> Exercise brief
Using the entries that follow, write out the line containing "Quilting (32, 2091)", the line containing "Candle Making (46, 2423)", and every line between them, exactly and nothing else.

> Records supplied
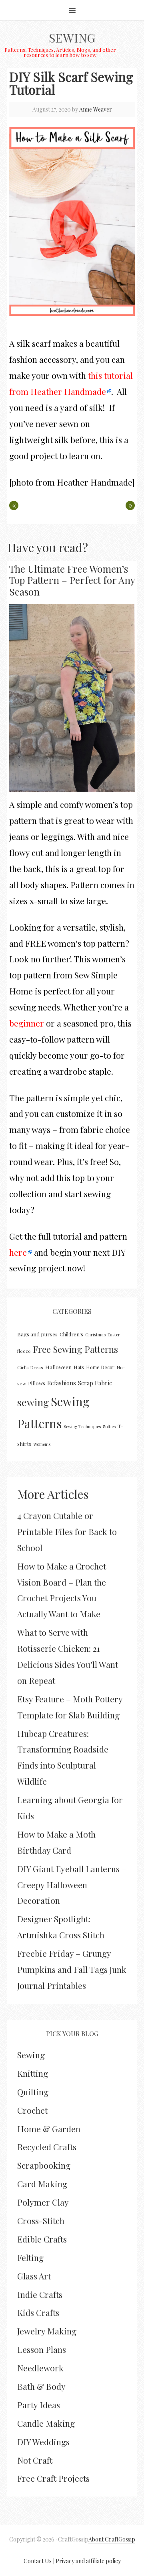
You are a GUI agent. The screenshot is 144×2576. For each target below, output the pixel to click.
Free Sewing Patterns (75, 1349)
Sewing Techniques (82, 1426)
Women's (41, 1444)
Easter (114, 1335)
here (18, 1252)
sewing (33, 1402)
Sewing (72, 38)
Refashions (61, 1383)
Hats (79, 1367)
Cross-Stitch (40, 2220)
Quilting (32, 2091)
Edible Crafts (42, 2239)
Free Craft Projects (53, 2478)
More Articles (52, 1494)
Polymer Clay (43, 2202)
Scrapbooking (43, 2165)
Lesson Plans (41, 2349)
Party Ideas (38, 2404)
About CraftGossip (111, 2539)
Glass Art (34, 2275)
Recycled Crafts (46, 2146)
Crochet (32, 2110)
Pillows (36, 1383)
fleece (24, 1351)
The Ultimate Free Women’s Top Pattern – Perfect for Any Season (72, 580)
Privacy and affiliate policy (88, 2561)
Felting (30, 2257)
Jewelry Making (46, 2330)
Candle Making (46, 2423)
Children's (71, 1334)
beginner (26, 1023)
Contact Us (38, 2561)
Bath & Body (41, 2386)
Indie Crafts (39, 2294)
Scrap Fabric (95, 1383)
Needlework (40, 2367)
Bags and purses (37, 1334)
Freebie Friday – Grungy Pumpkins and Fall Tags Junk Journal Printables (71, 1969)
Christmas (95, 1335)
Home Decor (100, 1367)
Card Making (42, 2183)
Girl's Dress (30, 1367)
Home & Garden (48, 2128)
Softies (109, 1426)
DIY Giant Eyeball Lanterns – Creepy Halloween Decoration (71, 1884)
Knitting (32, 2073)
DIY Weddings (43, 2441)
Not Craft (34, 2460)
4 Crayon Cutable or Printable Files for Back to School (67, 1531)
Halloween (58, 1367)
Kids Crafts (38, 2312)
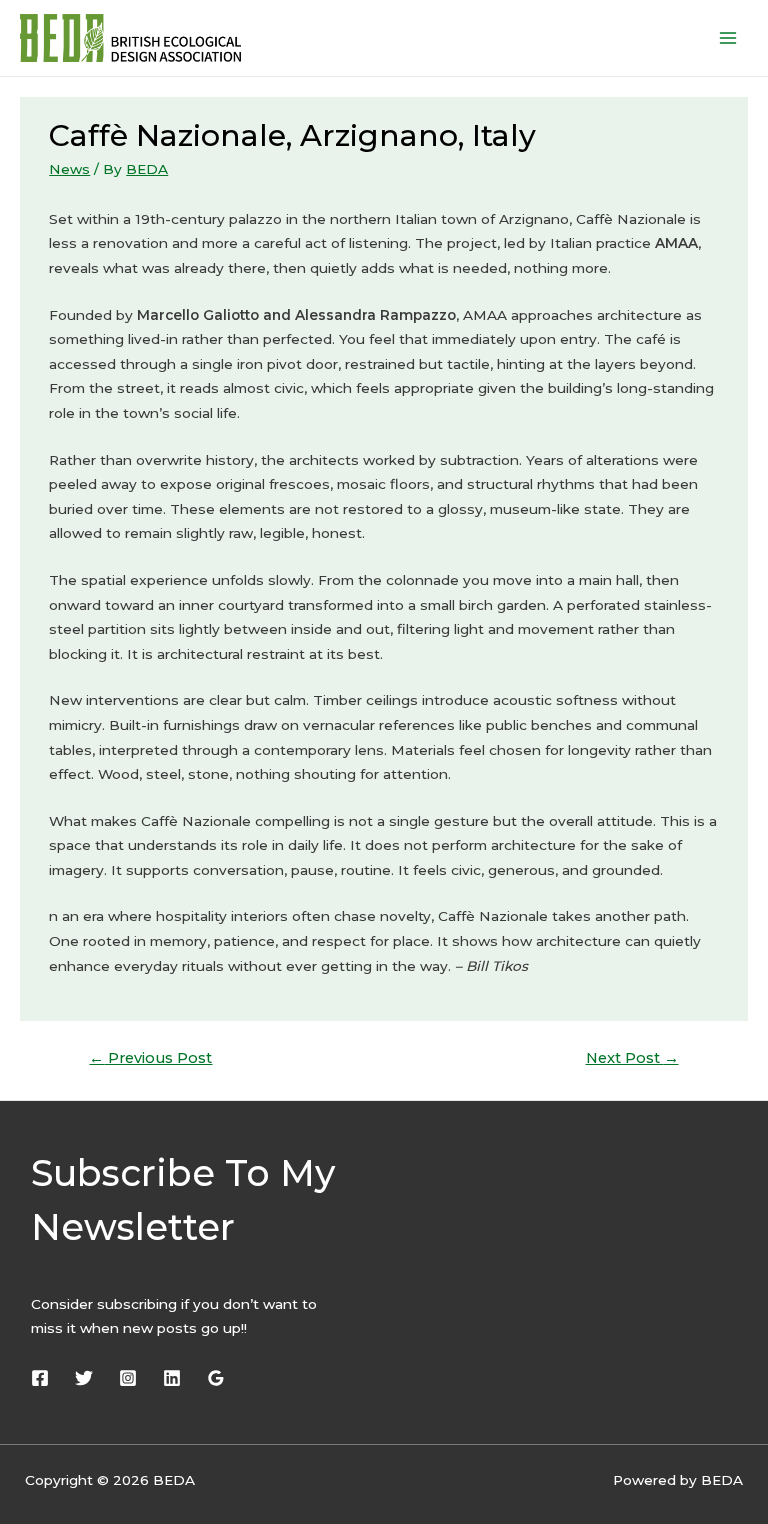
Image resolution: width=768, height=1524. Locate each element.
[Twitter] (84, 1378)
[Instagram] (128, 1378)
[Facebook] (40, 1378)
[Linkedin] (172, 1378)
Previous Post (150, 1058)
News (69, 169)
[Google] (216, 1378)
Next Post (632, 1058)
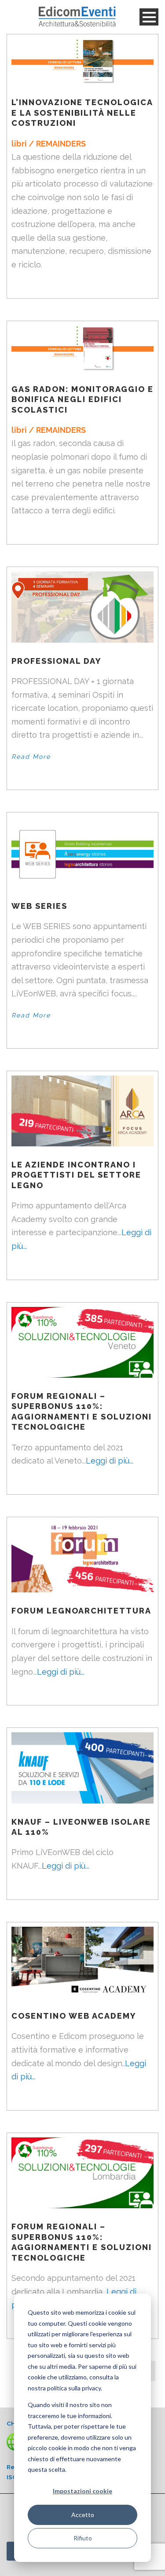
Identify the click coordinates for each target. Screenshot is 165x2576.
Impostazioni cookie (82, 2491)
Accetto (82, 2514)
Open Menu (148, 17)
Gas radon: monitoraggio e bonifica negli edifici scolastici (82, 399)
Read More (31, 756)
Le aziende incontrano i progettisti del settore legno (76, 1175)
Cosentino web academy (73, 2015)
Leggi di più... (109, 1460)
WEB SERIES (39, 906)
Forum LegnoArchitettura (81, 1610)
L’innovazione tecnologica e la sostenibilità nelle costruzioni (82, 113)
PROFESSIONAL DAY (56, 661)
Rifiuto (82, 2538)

> Response area
Quilting (32, 2091)
Edible Crafts (42, 2239)
Free Craft Projects (53, 2478)
More Articles (52, 1494)
Polymer Clay (43, 2202)
Scrapbooking (43, 2165)
Lesson Plans (41, 2349)
Party Ideas (38, 2404)
About CraftGossip (111, 2539)
Glass Art (34, 2275)
Recycled Crafts (46, 2146)
Crochet (32, 2110)
Pillows (36, 1383)
fleece (24, 1351)
The Ultimate Free Women’s Top Pattern – Perfect for Any Season (72, 580)
Privacy and affiliate policy (88, 2561)
Felting (30, 2257)
Jewelry Making (46, 2330)
Candle Making (46, 2423)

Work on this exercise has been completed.